[Item-finding records]
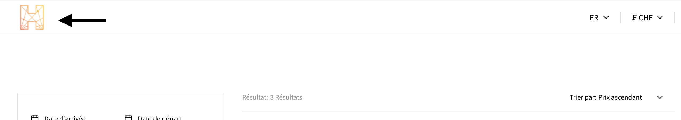Click the H logo in the header

point(32,17)
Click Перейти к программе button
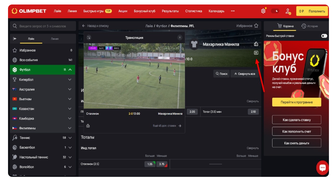The height and width of the screenshot is (182, 336). coord(297,102)
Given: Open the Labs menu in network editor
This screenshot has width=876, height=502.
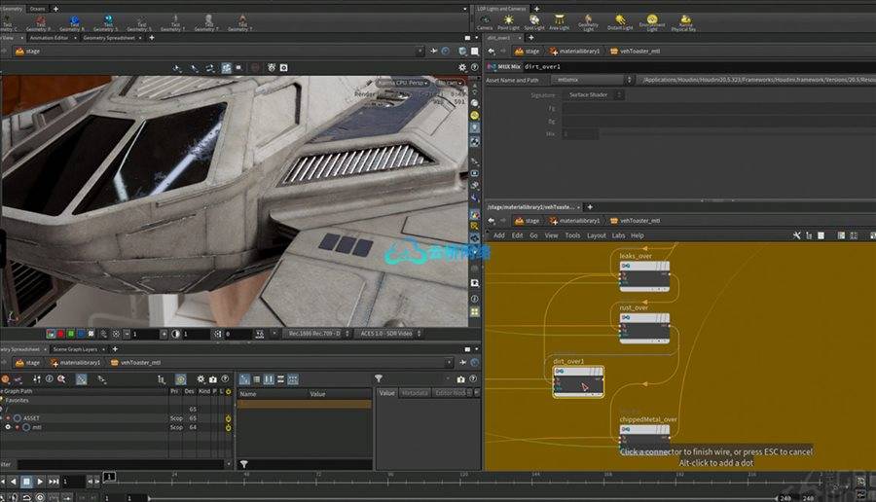Looking at the screenshot, I should (618, 235).
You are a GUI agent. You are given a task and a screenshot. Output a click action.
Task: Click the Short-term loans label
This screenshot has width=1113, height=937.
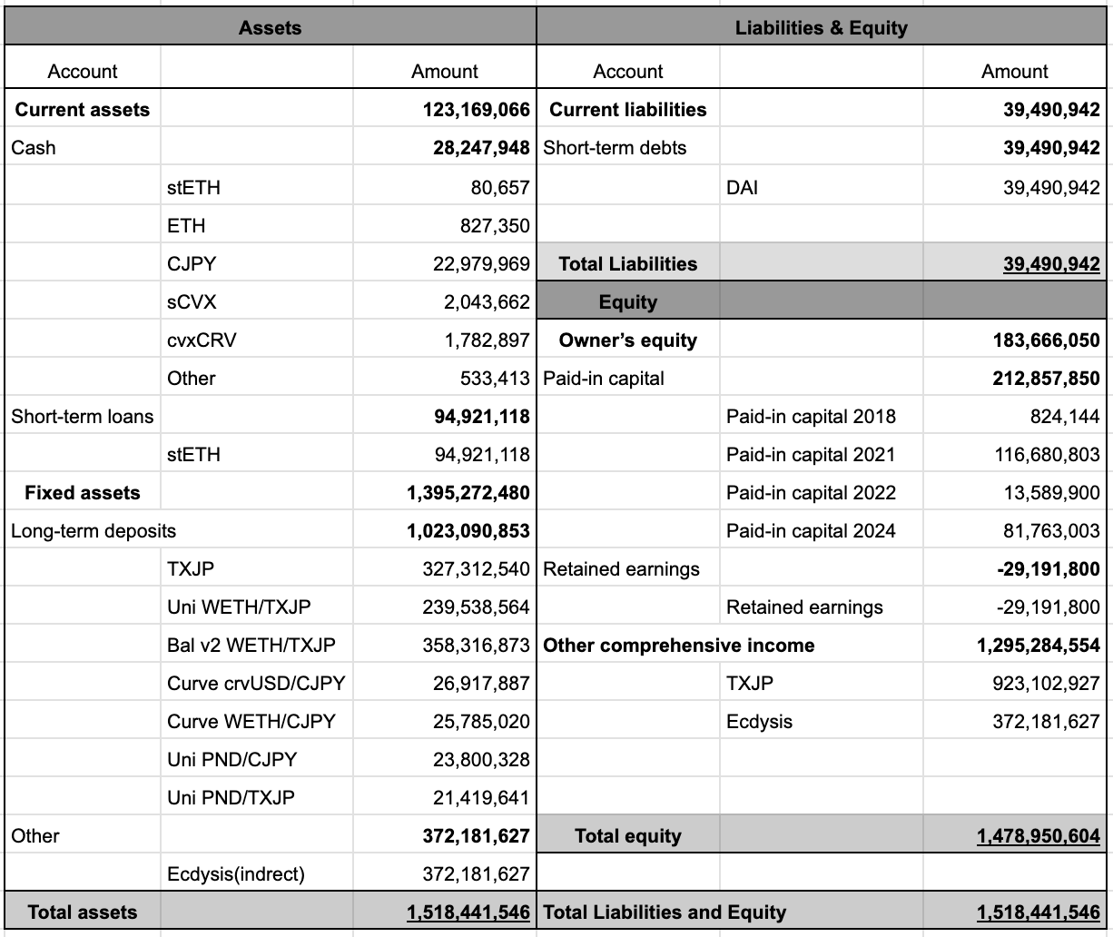click(83, 417)
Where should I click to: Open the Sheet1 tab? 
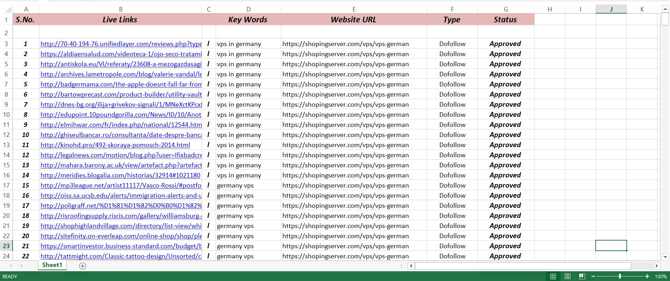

**The request**
Rewrite every line of the material above, replacing "Sheet1" with "Sheet2" and keeping everything else the same. Omit the pictures from your version.

**Exercise answer**
Click the H logo in the header

point(32,17)
Click Перейти к программе button
The height and width of the screenshot is (182, 336). coord(297,102)
Given: Open the Labs menu in network editor
This screenshot has width=876, height=502.
Looking at the screenshot, I should (618, 235).
You are a GUI agent. You are given a task and a screenshot. Output a click action.
Task: Click the Short-term loans label
This screenshot has width=1113, height=937.
click(83, 417)
Where should I click to: Open the Sheet2 tab? 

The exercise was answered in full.